Determine how many lines of the listing below contain the word "button", and reply with that number alone.

### Data provided
====================

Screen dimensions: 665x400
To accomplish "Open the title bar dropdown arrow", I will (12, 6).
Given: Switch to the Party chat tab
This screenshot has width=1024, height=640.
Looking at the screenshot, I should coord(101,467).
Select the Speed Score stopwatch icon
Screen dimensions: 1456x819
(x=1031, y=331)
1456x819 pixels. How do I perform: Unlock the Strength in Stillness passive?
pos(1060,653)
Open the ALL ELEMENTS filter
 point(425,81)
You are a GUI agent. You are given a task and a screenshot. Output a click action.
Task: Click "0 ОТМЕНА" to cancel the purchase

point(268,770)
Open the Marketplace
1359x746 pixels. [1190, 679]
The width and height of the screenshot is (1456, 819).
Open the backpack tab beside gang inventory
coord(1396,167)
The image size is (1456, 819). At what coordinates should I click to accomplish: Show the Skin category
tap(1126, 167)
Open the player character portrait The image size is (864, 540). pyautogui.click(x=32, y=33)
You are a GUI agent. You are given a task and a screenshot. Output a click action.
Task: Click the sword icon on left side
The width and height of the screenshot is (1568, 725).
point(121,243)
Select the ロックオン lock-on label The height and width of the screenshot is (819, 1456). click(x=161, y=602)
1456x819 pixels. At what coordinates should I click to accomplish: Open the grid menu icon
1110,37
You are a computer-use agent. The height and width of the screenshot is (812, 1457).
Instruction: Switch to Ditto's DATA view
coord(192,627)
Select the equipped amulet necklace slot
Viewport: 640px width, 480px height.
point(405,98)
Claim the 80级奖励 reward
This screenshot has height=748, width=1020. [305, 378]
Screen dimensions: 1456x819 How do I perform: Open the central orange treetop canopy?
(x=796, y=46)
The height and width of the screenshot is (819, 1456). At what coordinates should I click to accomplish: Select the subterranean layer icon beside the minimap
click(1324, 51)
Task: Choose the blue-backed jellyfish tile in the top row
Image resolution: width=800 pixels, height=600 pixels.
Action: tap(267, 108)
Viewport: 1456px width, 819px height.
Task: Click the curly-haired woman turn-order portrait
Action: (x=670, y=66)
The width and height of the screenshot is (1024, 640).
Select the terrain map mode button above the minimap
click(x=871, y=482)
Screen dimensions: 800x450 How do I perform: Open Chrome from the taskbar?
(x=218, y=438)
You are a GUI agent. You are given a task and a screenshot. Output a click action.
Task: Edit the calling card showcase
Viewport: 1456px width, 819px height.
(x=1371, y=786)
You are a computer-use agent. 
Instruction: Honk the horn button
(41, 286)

====================

### The output
2